Task directions: Word for word, transcribe all of the records.

Data for this task:
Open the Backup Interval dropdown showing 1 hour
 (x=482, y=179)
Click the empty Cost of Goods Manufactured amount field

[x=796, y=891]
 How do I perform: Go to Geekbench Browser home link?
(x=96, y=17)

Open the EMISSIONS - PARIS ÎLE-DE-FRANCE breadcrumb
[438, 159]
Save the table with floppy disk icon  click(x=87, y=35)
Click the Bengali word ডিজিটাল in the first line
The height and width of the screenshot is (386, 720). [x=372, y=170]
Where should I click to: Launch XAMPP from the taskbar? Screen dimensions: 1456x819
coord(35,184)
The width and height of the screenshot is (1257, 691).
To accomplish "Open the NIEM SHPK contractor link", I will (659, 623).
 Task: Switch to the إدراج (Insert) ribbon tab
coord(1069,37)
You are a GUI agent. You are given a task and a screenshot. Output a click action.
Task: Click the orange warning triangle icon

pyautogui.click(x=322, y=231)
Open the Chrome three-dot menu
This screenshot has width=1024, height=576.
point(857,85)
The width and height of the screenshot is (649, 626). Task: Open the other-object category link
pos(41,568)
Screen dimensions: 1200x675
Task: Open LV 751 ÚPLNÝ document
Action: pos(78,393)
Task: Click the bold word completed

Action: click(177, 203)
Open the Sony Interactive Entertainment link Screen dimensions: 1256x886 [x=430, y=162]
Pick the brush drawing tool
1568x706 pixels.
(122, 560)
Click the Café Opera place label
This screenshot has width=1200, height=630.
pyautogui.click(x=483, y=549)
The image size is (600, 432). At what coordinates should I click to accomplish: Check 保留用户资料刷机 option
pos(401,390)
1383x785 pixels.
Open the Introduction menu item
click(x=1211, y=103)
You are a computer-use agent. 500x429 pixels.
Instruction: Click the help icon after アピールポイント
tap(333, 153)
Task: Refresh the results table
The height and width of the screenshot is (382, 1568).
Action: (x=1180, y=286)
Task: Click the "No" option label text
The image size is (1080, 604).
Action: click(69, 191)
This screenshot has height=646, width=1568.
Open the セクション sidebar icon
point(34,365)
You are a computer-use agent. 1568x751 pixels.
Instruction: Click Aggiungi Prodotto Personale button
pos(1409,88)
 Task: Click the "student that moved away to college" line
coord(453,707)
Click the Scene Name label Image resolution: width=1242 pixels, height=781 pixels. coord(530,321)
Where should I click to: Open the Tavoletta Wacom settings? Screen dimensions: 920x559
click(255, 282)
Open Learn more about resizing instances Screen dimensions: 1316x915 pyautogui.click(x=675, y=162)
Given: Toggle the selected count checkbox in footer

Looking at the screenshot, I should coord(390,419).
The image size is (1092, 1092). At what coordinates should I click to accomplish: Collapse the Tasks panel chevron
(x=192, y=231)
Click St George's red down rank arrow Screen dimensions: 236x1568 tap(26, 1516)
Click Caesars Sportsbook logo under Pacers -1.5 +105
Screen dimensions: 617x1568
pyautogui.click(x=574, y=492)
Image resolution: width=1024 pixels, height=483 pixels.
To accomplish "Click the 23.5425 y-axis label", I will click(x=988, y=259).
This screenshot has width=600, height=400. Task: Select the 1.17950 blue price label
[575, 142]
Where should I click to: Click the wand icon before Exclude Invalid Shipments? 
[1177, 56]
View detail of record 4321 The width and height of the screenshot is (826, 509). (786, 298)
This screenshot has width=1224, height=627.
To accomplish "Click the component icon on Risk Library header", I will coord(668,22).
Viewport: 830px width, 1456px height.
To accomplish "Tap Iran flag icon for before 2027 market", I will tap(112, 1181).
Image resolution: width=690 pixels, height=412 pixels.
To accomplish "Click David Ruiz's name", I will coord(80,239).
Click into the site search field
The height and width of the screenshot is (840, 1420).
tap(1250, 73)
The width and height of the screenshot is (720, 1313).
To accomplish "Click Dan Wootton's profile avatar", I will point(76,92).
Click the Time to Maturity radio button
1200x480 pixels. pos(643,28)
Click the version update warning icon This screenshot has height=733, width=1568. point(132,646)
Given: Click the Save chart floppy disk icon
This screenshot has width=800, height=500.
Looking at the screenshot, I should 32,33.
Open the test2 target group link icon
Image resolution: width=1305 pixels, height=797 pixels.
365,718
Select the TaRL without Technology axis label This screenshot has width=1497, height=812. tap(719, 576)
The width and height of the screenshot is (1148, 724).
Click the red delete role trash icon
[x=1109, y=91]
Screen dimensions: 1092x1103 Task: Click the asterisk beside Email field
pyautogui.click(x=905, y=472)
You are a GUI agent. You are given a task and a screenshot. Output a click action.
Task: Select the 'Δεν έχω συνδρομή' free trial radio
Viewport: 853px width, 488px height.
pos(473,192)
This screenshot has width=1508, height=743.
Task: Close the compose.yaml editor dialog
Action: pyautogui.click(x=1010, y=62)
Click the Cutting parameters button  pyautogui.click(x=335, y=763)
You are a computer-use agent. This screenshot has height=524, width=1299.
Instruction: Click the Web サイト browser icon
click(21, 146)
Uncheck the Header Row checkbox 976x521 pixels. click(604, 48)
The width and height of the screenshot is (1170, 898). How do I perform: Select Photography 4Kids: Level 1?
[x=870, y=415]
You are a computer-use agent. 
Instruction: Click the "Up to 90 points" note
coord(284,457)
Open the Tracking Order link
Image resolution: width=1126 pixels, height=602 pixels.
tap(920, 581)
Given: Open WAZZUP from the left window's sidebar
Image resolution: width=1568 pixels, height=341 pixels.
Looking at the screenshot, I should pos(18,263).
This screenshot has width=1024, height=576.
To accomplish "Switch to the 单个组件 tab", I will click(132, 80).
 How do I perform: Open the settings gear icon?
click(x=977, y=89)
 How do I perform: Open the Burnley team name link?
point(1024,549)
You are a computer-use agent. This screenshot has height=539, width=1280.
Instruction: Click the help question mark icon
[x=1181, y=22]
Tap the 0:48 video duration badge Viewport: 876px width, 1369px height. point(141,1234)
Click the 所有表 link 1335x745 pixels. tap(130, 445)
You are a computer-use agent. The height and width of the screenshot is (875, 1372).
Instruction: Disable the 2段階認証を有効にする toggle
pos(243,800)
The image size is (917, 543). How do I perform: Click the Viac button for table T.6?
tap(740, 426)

Exercise solution:
Open the Backup Interval dropdown showing 1 hour
 (x=482, y=179)
Click the empty Cost of Goods Manufactured amount field

[x=796, y=891]
 How do I perform: Go to Geekbench Browser home link?
(x=96, y=17)

Open the EMISSIONS - PARIS ÎLE-DE-FRANCE breadcrumb
[438, 159]
Save the table with floppy disk icon  click(x=87, y=35)
Click the Bengali word ডিজিটাল in the first line
The height and width of the screenshot is (386, 720). [x=372, y=170]
Where should I click to: Launch XAMPP from the taskbar? Screen dimensions: 1456x819
coord(35,184)
The width and height of the screenshot is (1257, 691).
To accomplish "Open the NIEM SHPK contractor link", I will (659, 623).
 Task: Switch to the إدراج (Insert) ribbon tab
coord(1069,37)
You are a GUI agent. You are given a task and a screenshot. Output a click action.
Task: Click the orange warning triangle icon

pyautogui.click(x=322, y=231)
Open the Chrome three-dot menu
This screenshot has width=1024, height=576.
point(857,85)
The width and height of the screenshot is (649, 626). Task: Open the other-object category link
pos(41,568)
Screen dimensions: 1200x675
Task: Open LV 751 ÚPLNÝ document
Action: pos(78,393)
Task: Click the bold word completed

Action: click(177, 203)
Open the Sony Interactive Entertainment link Screen dimensions: 1256x886 [x=430, y=162]
Pick the brush drawing tool
1568x706 pixels.
(122, 560)
Click the Café Opera place label
This screenshot has width=1200, height=630.
pyautogui.click(x=483, y=549)
The image size is (600, 432). At what coordinates should I click to accomplish: Check 保留用户资料刷机 option
pos(401,390)
1383x785 pixels.
Open the Introduction menu item
click(x=1211, y=103)
You are a computer-use agent. 500x429 pixels.
Instruction: Click the help icon after アピールポイント
tap(333, 153)
Task: Refresh the results table
The height and width of the screenshot is (382, 1568).
Action: (x=1180, y=286)
Task: Click the "No" option label text
The image size is (1080, 604).
Action: click(69, 191)
This screenshot has height=646, width=1568.
Open the セクション sidebar icon
point(34,365)
You are a computer-use agent. 1568x751 pixels.
Instruction: Click Aggiungi Prodotto Personale button
pos(1409,88)
 Task: Click the "student that moved away to college" line
coord(453,707)
Click the Scene Name label Image resolution: width=1242 pixels, height=781 pixels. coord(530,321)
Where should I click to: Open the Tavoletta Wacom settings? Screen dimensions: 920x559
click(255, 282)
Open Learn more about resizing instances Screen dimensions: 1316x915 pyautogui.click(x=675, y=162)
Given: Toggle the selected count checkbox in footer

Looking at the screenshot, I should coord(390,419).
The image size is (1092, 1092). At what coordinates should I click to accomplish: Collapse the Tasks panel chevron
(x=192, y=231)
Click St George's red down rank arrow Screen dimensions: 236x1568 tap(26, 1516)
Click Caesars Sportsbook logo under Pacers -1.5 +105
Screen dimensions: 617x1568
pyautogui.click(x=574, y=492)
Image resolution: width=1024 pixels, height=483 pixels.
To accomplish "Click the 23.5425 y-axis label", I will click(x=988, y=259).
This screenshot has width=600, height=400. Task: Select the 1.17950 blue price label
[575, 142]
Where should I click to: Click the wand icon before Exclude Invalid Shipments? 
[1177, 56]
View detail of record 4321 The width and height of the screenshot is (826, 509). (786, 298)
This screenshot has width=1224, height=627.
To accomplish "Click the component icon on Risk Library header", I will coord(668,22).
Viewport: 830px width, 1456px height.
To accomplish "Tap Iran flag icon for before 2027 market", I will tap(112, 1181).
Image resolution: width=690 pixels, height=412 pixels.
To accomplish "Click David Ruiz's name", I will coord(80,239).
Click into the site search field
The height and width of the screenshot is (840, 1420).
tap(1250, 73)
The width and height of the screenshot is (720, 1313).
To accomplish "Click Dan Wootton's profile avatar", I will point(76,92).
Click the Time to Maturity radio button
1200x480 pixels. pos(643,28)
Click the version update warning icon This screenshot has height=733, width=1568. point(132,646)
Given: Click the Save chart floppy disk icon
This screenshot has width=800, height=500.
Looking at the screenshot, I should 32,33.
Open the test2 target group link icon
Image resolution: width=1305 pixels, height=797 pixels.
365,718
Select the TaRL without Technology axis label This screenshot has width=1497, height=812. tap(719, 576)
The width and height of the screenshot is (1148, 724).
Click the red delete role trash icon
[x=1109, y=91]
Screen dimensions: 1092x1103 Task: Click the asterisk beside Email field
pyautogui.click(x=905, y=472)
You are a GUI agent. You are given a task and a screenshot. Output a click action.
Task: Select the 'Δεν έχω συνδρομή' free trial radio
Viewport: 853px width, 488px height.
pos(473,192)
This screenshot has width=1508, height=743.
Task: Close the compose.yaml editor dialog
Action: pyautogui.click(x=1010, y=62)
Click the Cutting parameters button  pyautogui.click(x=335, y=763)
You are a computer-use agent. This screenshot has height=524, width=1299.
Instruction: Click the Web サイト browser icon
click(21, 146)
Uncheck the Header Row checkbox 976x521 pixels. click(604, 48)
The width and height of the screenshot is (1170, 898). How do I perform: Select Photography 4Kids: Level 1?
[x=870, y=415]
You are a computer-use agent. 
Instruction: Click the "Up to 90 points" note
coord(284,457)
Open the Tracking Order link
Image resolution: width=1126 pixels, height=602 pixels.
tap(920, 581)
Given: Open WAZZUP from the left window's sidebar
Image resolution: width=1568 pixels, height=341 pixels.
Looking at the screenshot, I should pos(18,263).
This screenshot has width=1024, height=576.
To accomplish "Switch to the 单个组件 tab", I will click(132, 80).
 How do I perform: Open the settings gear icon?
click(x=977, y=89)
 How do I perform: Open the Burnley team name link?
point(1024,549)
You are a computer-use agent. This screenshot has height=539, width=1280.
Instruction: Click the help question mark icon
[x=1181, y=22]
Tap the 0:48 video duration badge Viewport: 876px width, 1369px height. point(141,1234)
Click the 所有表 link 1335x745 pixels. tap(130, 445)
You are a computer-use agent. The height and width of the screenshot is (875, 1372).
Instruction: Disable the 2段階認証を有効にする toggle
pos(243,800)
The image size is (917, 543). How do I perform: Click the Viac button for table T.6?
tap(740, 426)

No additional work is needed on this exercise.